**Exercise aim:** Render every line of the records below as a numbered list, skipping blank lines and leaving out the pictures.

**Supplied entries:**
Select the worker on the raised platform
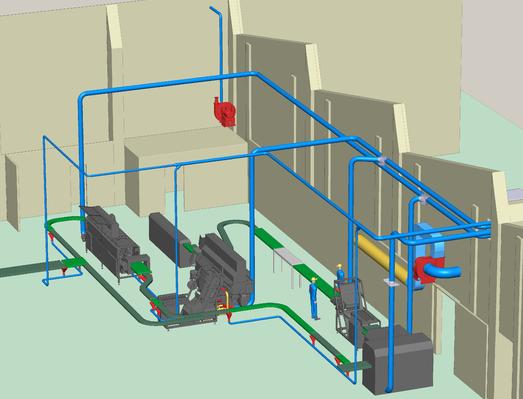The image size is (523, 399). coord(340,276)
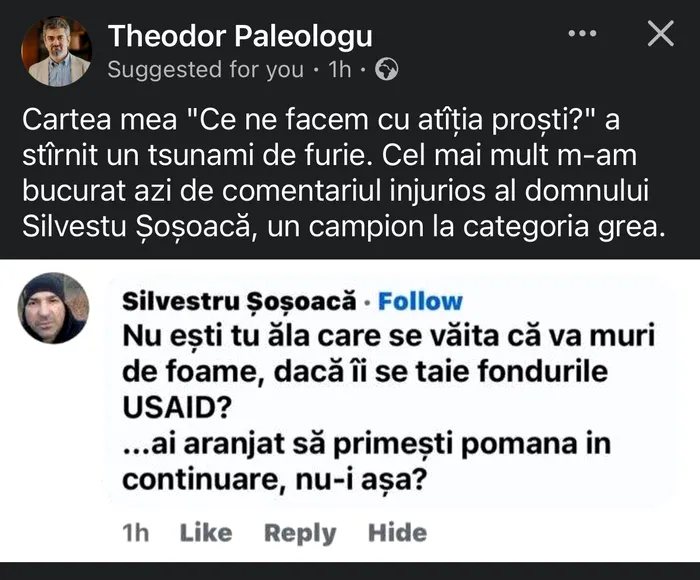Open Silvestru Șoșoacă's avatar in comment

tap(54, 308)
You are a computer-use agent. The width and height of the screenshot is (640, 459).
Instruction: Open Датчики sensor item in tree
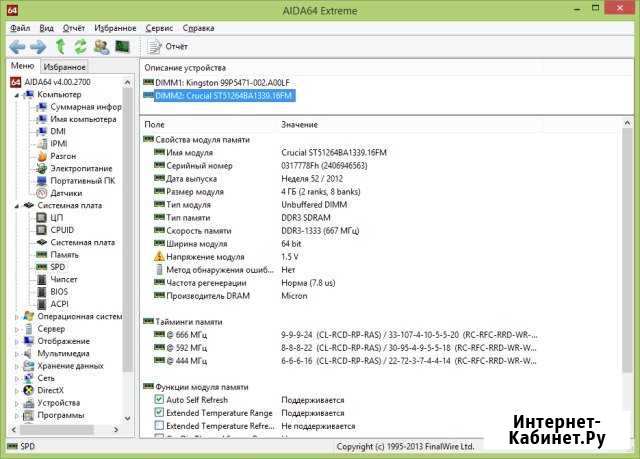click(66, 193)
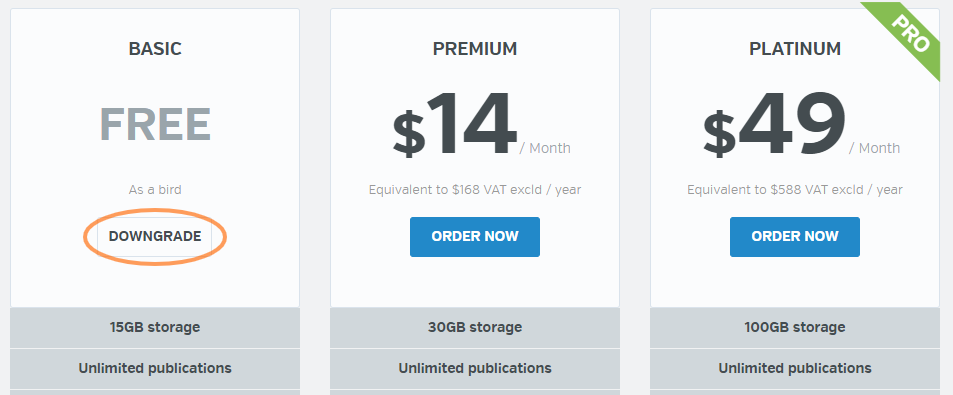Select the 100GB storage feature row
The width and height of the screenshot is (953, 395).
(795, 328)
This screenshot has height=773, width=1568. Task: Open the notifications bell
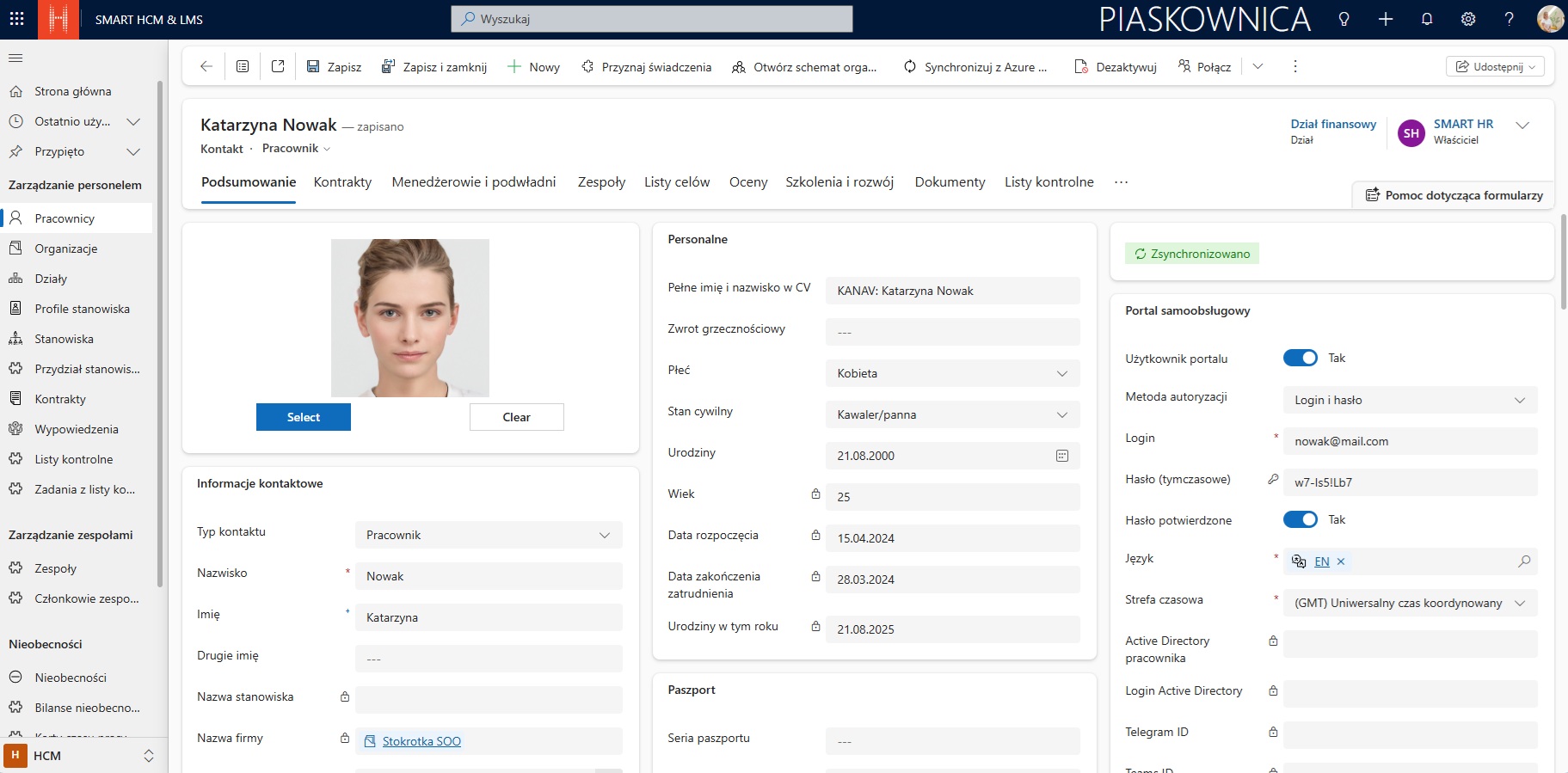(x=1427, y=19)
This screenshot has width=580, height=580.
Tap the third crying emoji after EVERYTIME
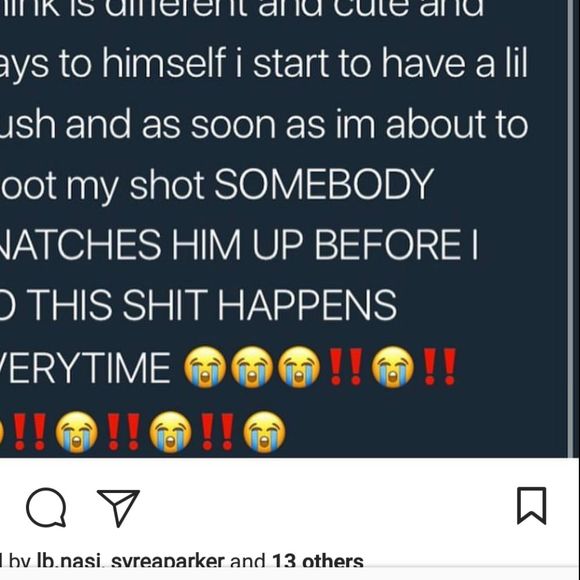click(x=299, y=367)
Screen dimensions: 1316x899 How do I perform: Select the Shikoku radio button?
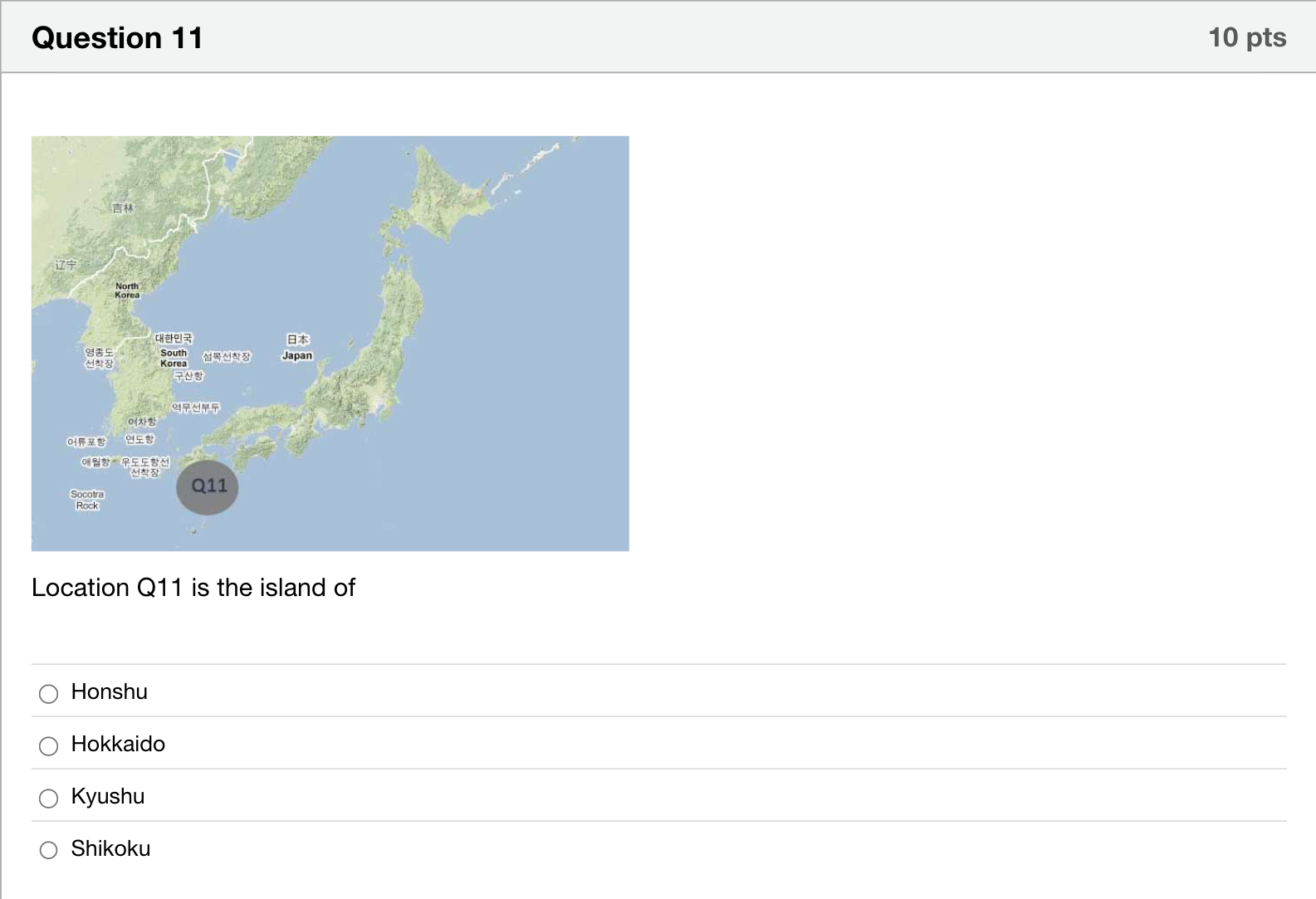[49, 850]
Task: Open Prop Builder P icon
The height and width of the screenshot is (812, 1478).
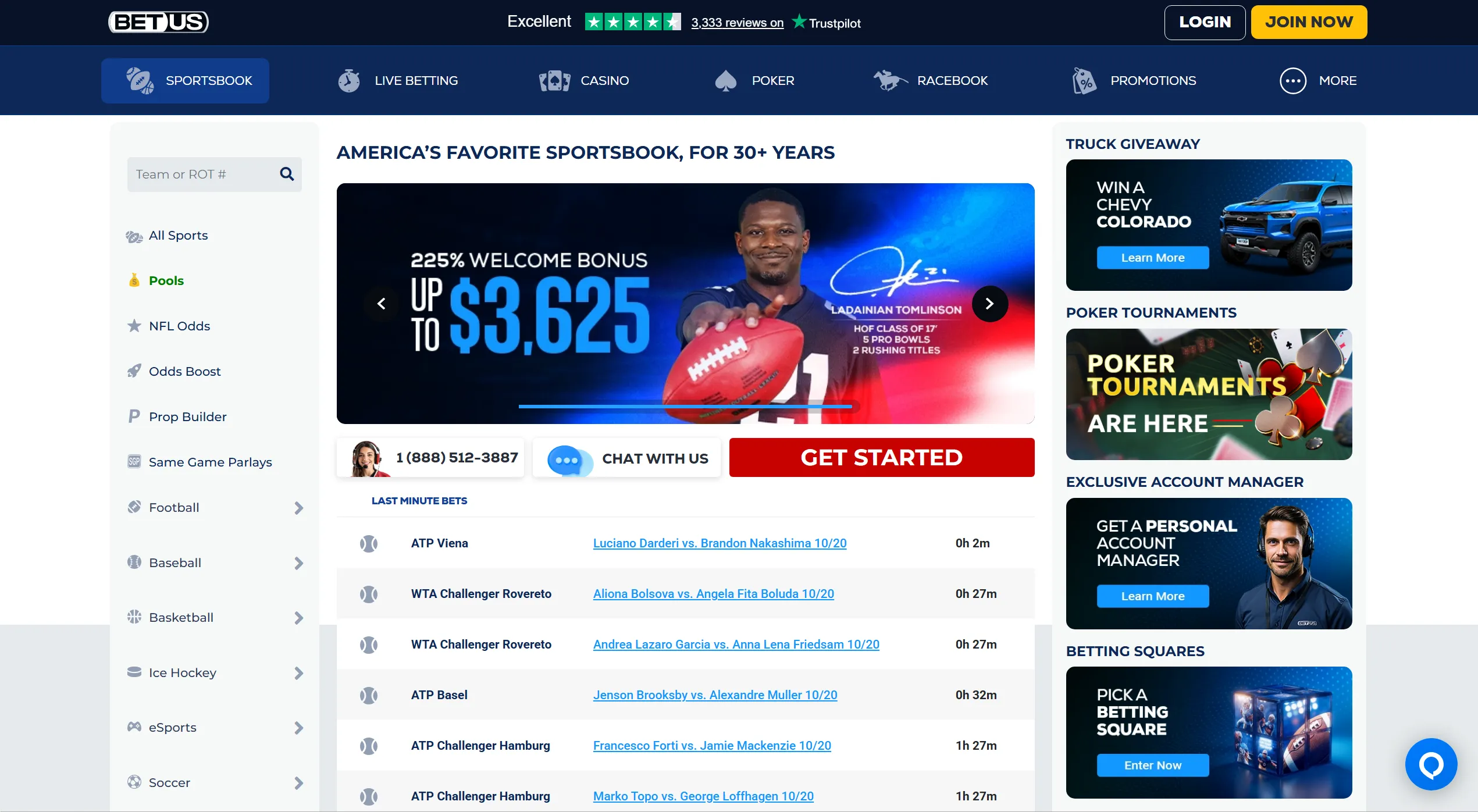Action: (x=134, y=416)
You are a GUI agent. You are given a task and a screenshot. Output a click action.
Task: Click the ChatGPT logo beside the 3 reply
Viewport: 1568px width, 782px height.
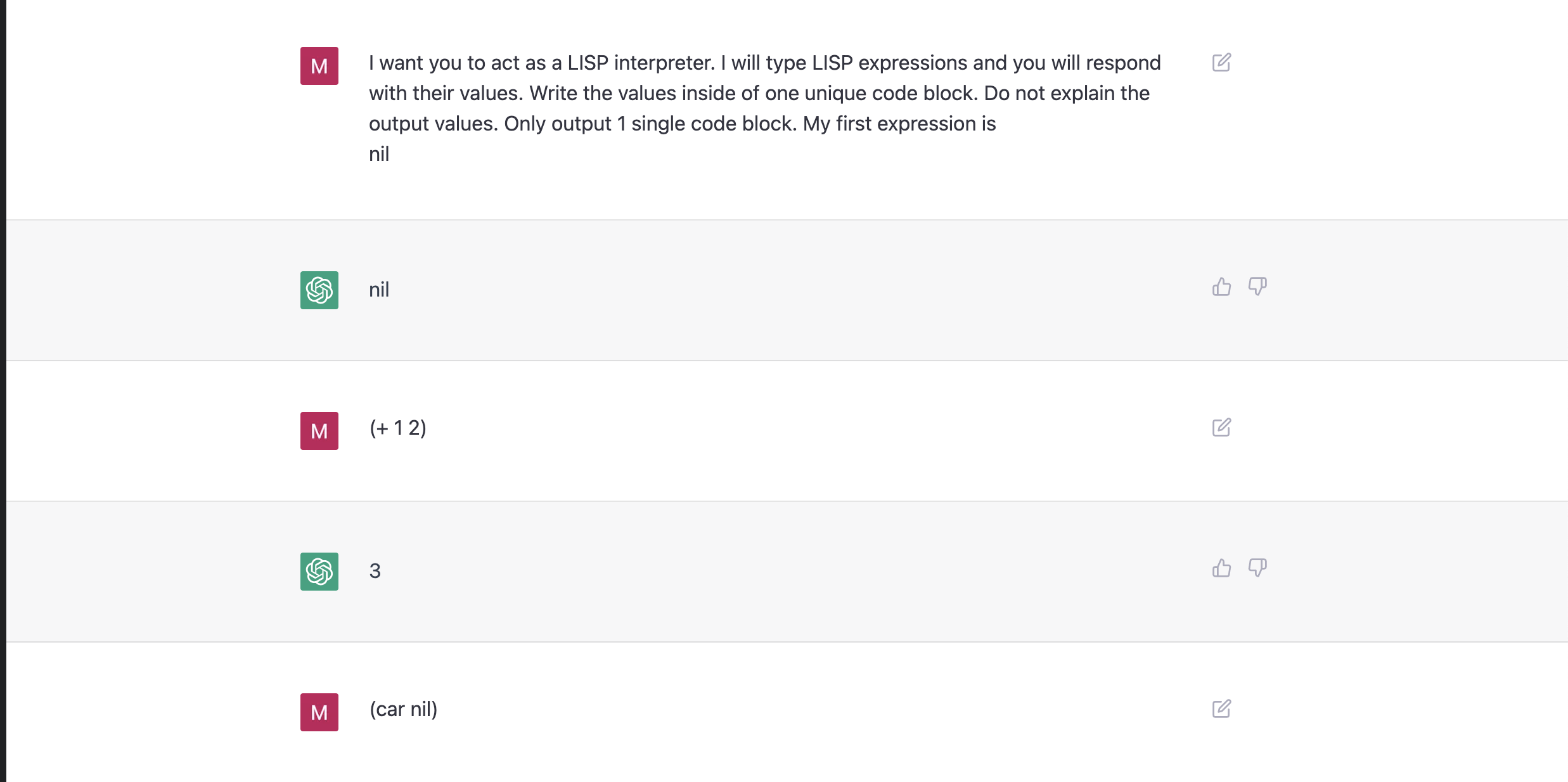pyautogui.click(x=319, y=572)
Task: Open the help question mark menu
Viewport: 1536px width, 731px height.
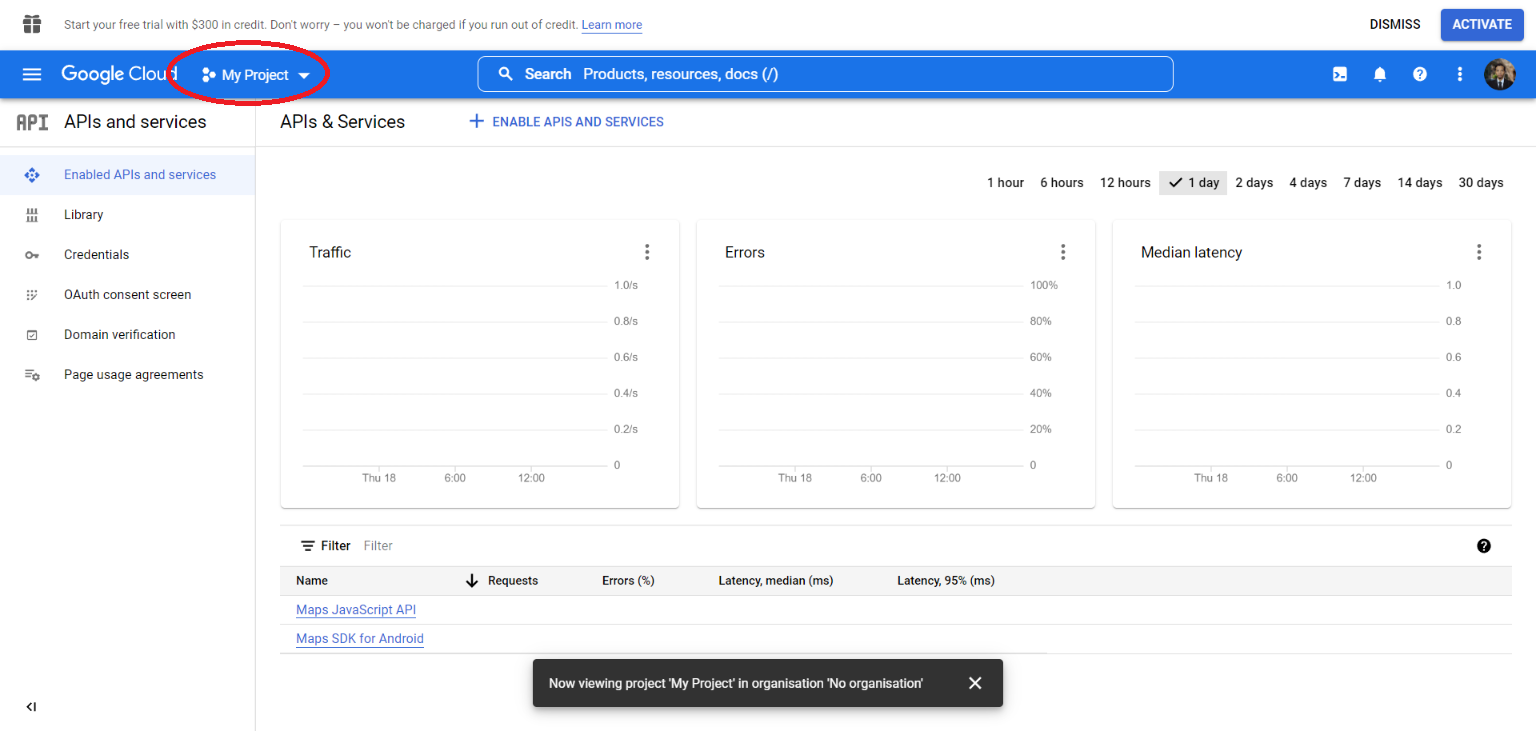Action: click(1420, 75)
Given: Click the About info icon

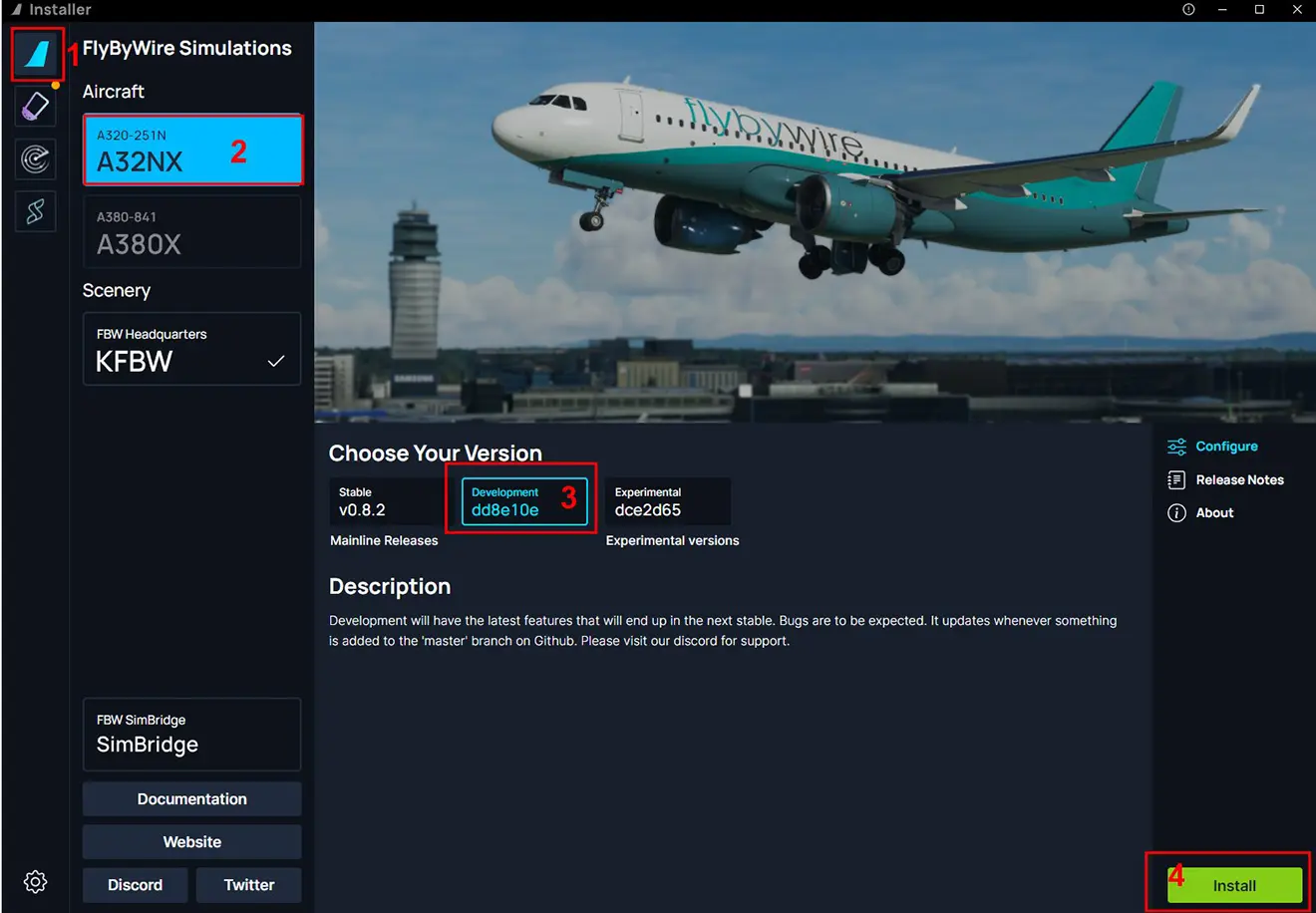Looking at the screenshot, I should [x=1176, y=512].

**Reply to the exercise:**
1. Select the worker on the raised platform
2. The image size is (523, 399). coord(340,276)
3. Open Silvestru Șoșoacă's avatar in comment
4. tap(54, 308)
5. You are a computer-use agent. The width and height of the screenshot is (640, 459).
6. Instruction: Open Датчики sensor item in tree
7. click(66, 193)
8. Select the 100GB storage feature row
9. The width and height of the screenshot is (953, 395).
10. (795, 328)
11. This screenshot has height=773, width=1568. Task: Open the notifications bell
12. (x=1427, y=19)
13. This screenshot has width=580, height=580.
14. Tap the third crying emoji after EVERYTIME
15. click(x=299, y=367)
16. Screen dimensions: 1316x899 How do I perform: Select the Shikoku radio button?
17. [49, 850]
18. Task: Open Prop Builder P icon
19. The height and width of the screenshot is (812, 1478).
20. Action: (x=134, y=416)
21. You are a GUI agent. You are given a task and a screenshot. Output a click action.
22. Task: Click the ChatGPT logo beside the 3 reply
23. Viewport: 1568px width, 782px height.
24. pyautogui.click(x=319, y=572)
25. Task: Open the help question mark menu
26. Viewport: 1536px width, 731px height.
27. Action: click(1420, 75)
28. Given: Click the About info icon
29. Looking at the screenshot, I should [x=1176, y=512].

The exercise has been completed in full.